Шелковский – Нусбергу 11.10.76
Дорогой Лев!
Чёрт тебя побери, усомнись хоть немножко в своём всезнайстве и не будь столь категоричен. Очень многие здесь как сбесились – чуть чего сразу засучивают рукава: я ему набью морду, – и это довод людей, считающих себя интеллигентными. Ты всё время пишешь: я знаю, что ты… и т. д. и т. п. Ничего ты не знаешь.
Не возмущайся своим положением и не думай, что тебе никто не хочет помочь.
Ты сможешь быть в Париже 18 октября. Так мне сегодня сказала Эмилия Алексеевна (Татищева). В прошлую пятницу было принято решение о тебе. К концу недели его перешлют, и если будет задержка, то сообщат по телефону в Вену так, чтобы ты смог получить визу и купить билеты.
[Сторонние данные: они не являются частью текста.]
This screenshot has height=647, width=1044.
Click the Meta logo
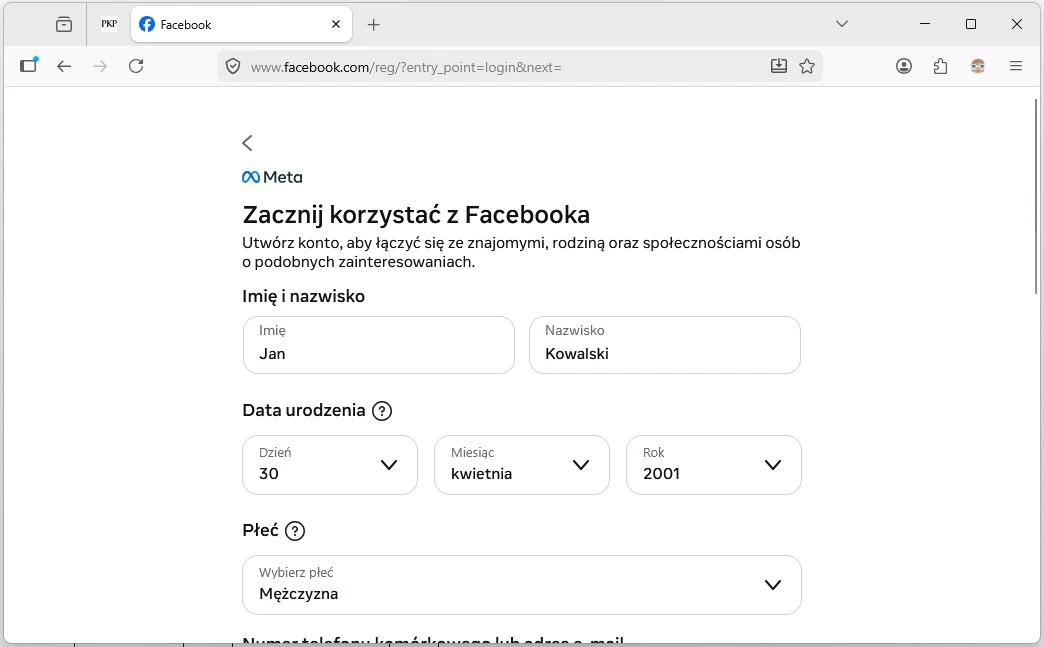pyautogui.click(x=271, y=176)
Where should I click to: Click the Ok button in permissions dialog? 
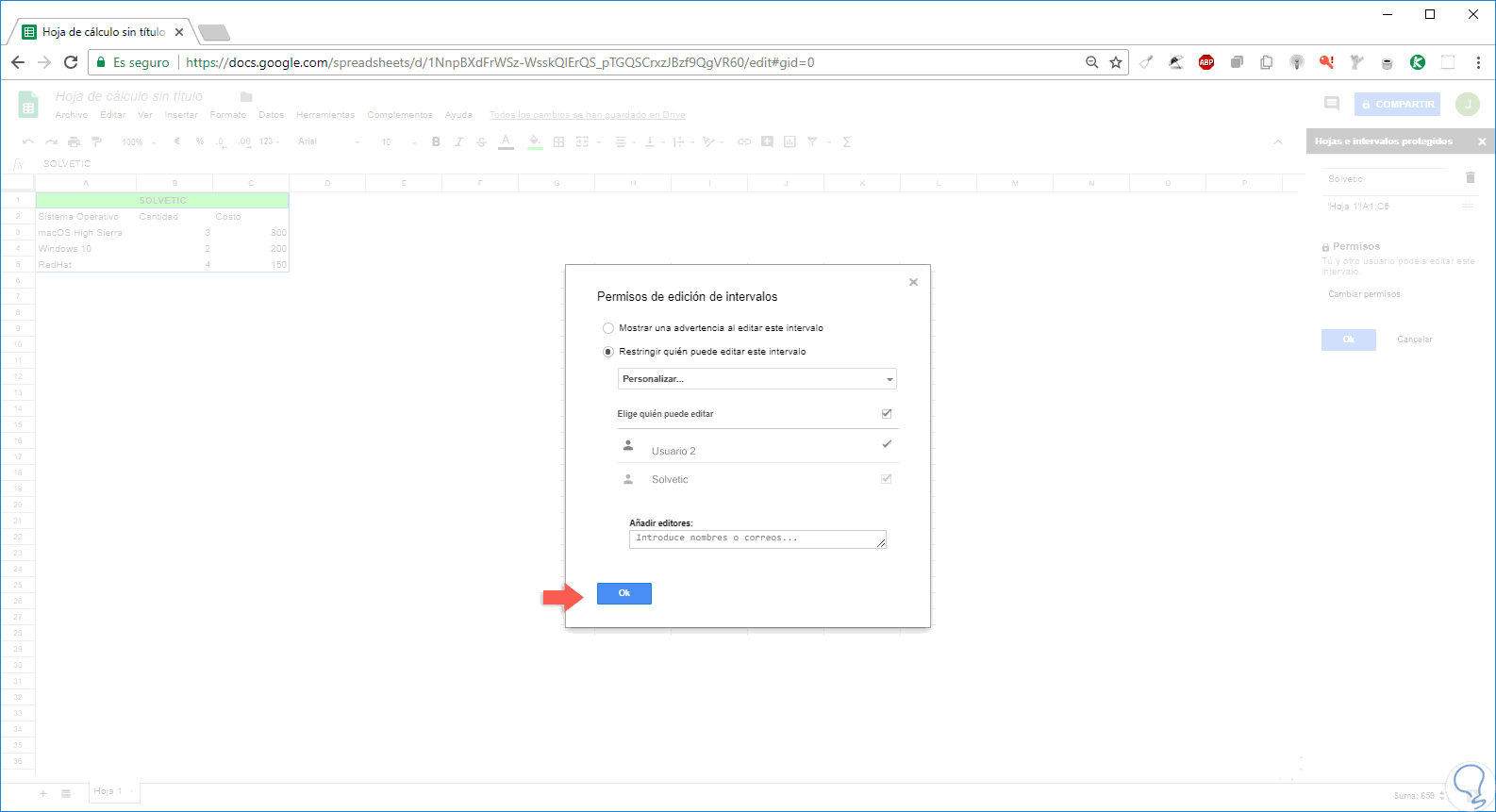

Последний срок подачи работ на выставку – 28 окт. У тебя останется на все твои дела ещё десять дней.
Теперь о выставке.
Я не «влился» и не «активно сотрудничаю». Зеленина я пока ещё не видел. С Глезером познакомился два дня назад. Ездил в Монжерон, посмотрел всё, что там собрано, принял участие в семейном обеде, где поговорили о том о сём.
Мишу Шемякина видел два раза. Второй раз совсем коротко, а в первый мы немного побеседовали, и он даже подарил мне свой альбом с дружеской надписью.
Выставка будет в Palais des Congré1 в начале 3 (?) ноября. Кто именно, сколько участников там будет, я не знаю. Я сначала хотел дать 2 работы, но Шемякин сказал, что лучше немного больше, так что, наверное, будет 5. Он на этой выставке художественный директор или что-то в этом роде, а кто оргкомитет и есть ли таковой, я не знаю. Когда я принёс для каталога свою фотокарточку (паспортную) и данные, то оказалось, что уже поздно. Каталог – большой и дорогой – уже запущен в издание, и все опоздавшие будут в каком-то дополнительном списке. Вот и всё, что я пока знаю об этом деле.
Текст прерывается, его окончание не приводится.